» INFORMATION SHOWN
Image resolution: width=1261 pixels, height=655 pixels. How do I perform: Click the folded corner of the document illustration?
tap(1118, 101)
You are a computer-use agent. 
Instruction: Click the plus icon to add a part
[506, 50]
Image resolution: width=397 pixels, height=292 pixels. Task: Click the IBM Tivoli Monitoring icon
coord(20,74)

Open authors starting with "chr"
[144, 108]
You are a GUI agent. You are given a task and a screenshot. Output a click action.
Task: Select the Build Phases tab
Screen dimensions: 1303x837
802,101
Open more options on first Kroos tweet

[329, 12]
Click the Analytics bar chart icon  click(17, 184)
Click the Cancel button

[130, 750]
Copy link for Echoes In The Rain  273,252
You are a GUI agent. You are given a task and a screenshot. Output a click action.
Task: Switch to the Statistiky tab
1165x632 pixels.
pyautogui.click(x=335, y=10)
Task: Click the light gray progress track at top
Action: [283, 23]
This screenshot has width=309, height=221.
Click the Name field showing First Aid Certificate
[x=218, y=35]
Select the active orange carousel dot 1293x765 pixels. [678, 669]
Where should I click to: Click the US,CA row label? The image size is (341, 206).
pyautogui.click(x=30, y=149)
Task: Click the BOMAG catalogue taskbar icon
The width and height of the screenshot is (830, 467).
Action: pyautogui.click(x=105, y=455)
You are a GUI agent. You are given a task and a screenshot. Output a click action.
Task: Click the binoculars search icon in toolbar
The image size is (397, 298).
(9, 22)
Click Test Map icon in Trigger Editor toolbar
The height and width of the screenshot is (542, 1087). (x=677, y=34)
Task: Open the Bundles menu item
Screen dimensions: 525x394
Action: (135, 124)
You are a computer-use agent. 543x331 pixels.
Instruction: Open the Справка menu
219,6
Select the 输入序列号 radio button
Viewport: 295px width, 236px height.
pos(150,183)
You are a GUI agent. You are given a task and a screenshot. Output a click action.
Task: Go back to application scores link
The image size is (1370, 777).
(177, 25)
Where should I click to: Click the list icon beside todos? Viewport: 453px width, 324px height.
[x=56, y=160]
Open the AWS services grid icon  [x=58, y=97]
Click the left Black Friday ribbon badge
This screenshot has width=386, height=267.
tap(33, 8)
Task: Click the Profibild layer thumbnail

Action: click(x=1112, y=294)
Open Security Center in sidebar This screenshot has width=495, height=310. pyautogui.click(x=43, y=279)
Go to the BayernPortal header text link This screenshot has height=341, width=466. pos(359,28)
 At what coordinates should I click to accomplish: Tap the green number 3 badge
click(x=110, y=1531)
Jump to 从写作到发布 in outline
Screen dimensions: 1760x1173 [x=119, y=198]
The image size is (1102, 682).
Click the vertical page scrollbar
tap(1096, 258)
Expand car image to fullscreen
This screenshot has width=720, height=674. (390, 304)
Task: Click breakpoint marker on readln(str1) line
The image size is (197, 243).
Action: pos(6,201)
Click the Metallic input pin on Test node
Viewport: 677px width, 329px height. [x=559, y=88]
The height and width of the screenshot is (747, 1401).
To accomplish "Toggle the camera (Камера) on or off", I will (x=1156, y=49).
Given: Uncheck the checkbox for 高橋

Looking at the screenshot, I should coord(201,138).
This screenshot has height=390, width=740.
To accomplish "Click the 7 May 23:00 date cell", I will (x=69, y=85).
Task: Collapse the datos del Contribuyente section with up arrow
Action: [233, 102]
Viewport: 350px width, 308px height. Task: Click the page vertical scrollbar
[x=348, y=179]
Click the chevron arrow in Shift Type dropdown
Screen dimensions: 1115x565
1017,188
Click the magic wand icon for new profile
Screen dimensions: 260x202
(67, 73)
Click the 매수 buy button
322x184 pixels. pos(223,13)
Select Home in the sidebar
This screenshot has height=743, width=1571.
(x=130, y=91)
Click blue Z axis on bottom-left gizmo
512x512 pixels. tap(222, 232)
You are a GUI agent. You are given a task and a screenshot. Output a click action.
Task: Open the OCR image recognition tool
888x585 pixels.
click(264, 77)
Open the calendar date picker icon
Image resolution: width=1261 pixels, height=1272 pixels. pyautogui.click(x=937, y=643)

» TASK STATEMENT
Please copy each entry. Leave nothing out.

» EXERCISE RESULT
Image resolution: width=1261 pixels, height=655 pixels. How do I perform: Click the folded corner of the document illustration?
tap(1118, 101)
You are a computer-use agent. 
Instruction: Click the plus icon to add a part
[506, 50]
Image resolution: width=397 pixels, height=292 pixels. Task: Click the IBM Tivoli Monitoring icon
coord(20,74)

Open authors starting with "chr"
[144, 108]
You are a GUI agent. You are given a task and a screenshot. Output a click action.
Task: Select the Build Phases tab
Screen dimensions: 1303x837
802,101
Open more options on first Kroos tweet

[329, 12]
Click the Analytics bar chart icon  click(17, 184)
Click the Cancel button

[130, 750]
Copy link for Echoes In The Rain  273,252
You are a GUI agent. You are given a task and a screenshot. Output a click action.
Task: Switch to the Statistiky tab
1165x632 pixels.
pyautogui.click(x=335, y=10)
Task: Click the light gray progress track at top
Action: [283, 23]
This screenshot has width=309, height=221.
Click the Name field showing First Aid Certificate
[x=218, y=35]
Select the active orange carousel dot 1293x765 pixels. [678, 669]
Where should I click to: Click the US,CA row label? The image size is (341, 206).
pyautogui.click(x=30, y=149)
Task: Click the BOMAG catalogue taskbar icon
The width and height of the screenshot is (830, 467).
Action: pyautogui.click(x=105, y=455)
You are a GUI agent. You are given a task and a screenshot. Output a click action.
Task: Click the binoculars search icon in toolbar
The image size is (397, 298).
(9, 22)
Click Test Map icon in Trigger Editor toolbar
The height and width of the screenshot is (542, 1087). (x=677, y=34)
Task: Open the Bundles menu item
Screen dimensions: 525x394
Action: (135, 124)
You are a computer-use agent. 543x331 pixels.
Instruction: Open the Справка menu
219,6
Select the 输入序列号 radio button
Viewport: 295px width, 236px height.
pos(150,183)
You are a GUI agent. You are given a task and a screenshot. Output a click action.
Task: Go back to application scores link
The image size is (1370, 777).
(177, 25)
Where should I click to: Click the list icon beside todos? Viewport: 453px width, 324px height.
[x=56, y=160]
Open the AWS services grid icon  [x=58, y=97]
Click the left Black Friday ribbon badge
This screenshot has width=386, height=267.
tap(33, 8)
Task: Click the Profibild layer thumbnail

Action: click(x=1112, y=294)
Open Security Center in sidebar This screenshot has width=495, height=310. pyautogui.click(x=43, y=279)
Go to the BayernPortal header text link This screenshot has height=341, width=466. pos(359,28)
 At what coordinates should I click to accomplish: Tap the green number 3 badge
click(x=110, y=1531)
Jump to 从写作到发布 in outline
Screen dimensions: 1760x1173 [x=119, y=198]
The image size is (1102, 682).
Click the vertical page scrollbar
tap(1096, 258)
Expand car image to fullscreen
This screenshot has width=720, height=674. (390, 304)
Task: Click breakpoint marker on readln(str1) line
The image size is (197, 243).
Action: pos(6,201)
Click the Metallic input pin on Test node
Viewport: 677px width, 329px height. [x=559, y=88]
The height and width of the screenshot is (747, 1401).
To accomplish "Toggle the camera (Камера) on or off", I will (x=1156, y=49).
Given: Uncheck the checkbox for 高橋

Looking at the screenshot, I should coord(201,138).
This screenshot has height=390, width=740.
To accomplish "Click the 7 May 23:00 date cell", I will (x=69, y=85).
Task: Collapse the datos del Contribuyente section with up arrow
Action: [233, 102]
Viewport: 350px width, 308px height. Task: Click the page vertical scrollbar
[x=348, y=179]
Click the chevron arrow in Shift Type dropdown
Screen dimensions: 1115x565
1017,188
Click the magic wand icon for new profile
Screen dimensions: 260x202
(67, 73)
Click the 매수 buy button
322x184 pixels. pos(223,13)
Select Home in the sidebar
This screenshot has height=743, width=1571.
(x=130, y=91)
Click blue Z axis on bottom-left gizmo
512x512 pixels. tap(222, 232)
You are a GUI agent. You are given a task and a screenshot. Output a click action.
Task: Open the OCR image recognition tool
888x585 pixels.
click(264, 77)
Open the calendar date picker icon
Image resolution: width=1261 pixels, height=1272 pixels. pyautogui.click(x=937, y=643)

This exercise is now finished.